Two main mechanisms underlie the pathogenesis of steatosis in HCV-infected patients who abstain from alcohol, a direct viral effect and a metabolic mechanism. Viral steatosis is associated with genotype 3 HCV infection,[40,114–117] where the severity of steatosis correlates with serum[71,115] and intrahepatic[113] viral load. This type of steatosis often resolves after viral eradication.[116–118] It is believed that HCV genotype 3 has a direct effect on hepatocyte lipid metabolism, resulting in fat accumulation. Interactions involving the HCV genotype 3 core protein, such as enhanced fatty acid synthase promoter activation[119] and increased lipid affinity,[120] are being investigated in vitro.

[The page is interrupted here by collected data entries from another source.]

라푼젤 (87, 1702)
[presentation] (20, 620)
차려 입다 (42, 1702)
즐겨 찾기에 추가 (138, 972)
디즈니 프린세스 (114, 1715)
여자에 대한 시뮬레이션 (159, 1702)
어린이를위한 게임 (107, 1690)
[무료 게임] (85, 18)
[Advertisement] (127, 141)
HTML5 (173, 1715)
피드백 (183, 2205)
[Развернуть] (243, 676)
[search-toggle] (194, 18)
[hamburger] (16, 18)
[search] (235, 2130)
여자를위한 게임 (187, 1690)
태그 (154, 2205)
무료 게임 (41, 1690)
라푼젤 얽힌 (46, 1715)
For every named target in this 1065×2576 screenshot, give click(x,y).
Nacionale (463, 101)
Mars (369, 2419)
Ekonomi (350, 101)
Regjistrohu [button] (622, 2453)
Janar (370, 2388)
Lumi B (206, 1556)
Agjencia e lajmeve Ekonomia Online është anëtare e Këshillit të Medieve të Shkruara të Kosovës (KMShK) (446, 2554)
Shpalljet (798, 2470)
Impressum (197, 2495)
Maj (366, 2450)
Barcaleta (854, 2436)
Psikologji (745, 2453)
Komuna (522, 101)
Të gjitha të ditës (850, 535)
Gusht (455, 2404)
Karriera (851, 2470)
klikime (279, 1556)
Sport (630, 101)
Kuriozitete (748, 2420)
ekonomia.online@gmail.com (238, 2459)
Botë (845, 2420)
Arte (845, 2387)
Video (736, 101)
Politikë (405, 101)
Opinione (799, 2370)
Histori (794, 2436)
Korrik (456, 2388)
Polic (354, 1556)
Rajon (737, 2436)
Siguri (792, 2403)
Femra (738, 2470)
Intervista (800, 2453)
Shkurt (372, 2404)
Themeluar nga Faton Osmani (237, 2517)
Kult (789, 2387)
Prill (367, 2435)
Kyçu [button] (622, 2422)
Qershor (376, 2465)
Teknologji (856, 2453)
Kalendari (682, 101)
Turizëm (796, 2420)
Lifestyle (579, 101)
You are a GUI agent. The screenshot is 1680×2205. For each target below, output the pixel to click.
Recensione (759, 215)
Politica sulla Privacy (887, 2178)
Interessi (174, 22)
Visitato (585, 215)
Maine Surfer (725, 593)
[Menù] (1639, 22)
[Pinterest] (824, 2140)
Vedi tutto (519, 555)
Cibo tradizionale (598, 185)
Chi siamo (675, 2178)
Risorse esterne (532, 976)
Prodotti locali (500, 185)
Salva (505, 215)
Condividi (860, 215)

Metabolic steatosis is seen primarily in patients infected with genotype non-3 HCV[40,72] and is largely due to insulin resistance,[62,72,121] characterized by hyperinsulinemia and free fatty acid overflow to organs and non-adipose tissues.[122] These alterations give rise to triglyceride accumulation in hepatocytes, resulting in steatosis.[40,70,71,123]

Steatosis might reduce the likelihood of achieving SVR with HCV treatment, even when other steatosis-inducing factors are accounted for. In one study, SVR rates were 18%–32% lower in people with steatosis versus those without steatosis after adjusting for other potentially confounding cofactors such as genotype, fibrosis score, and viral load.[117]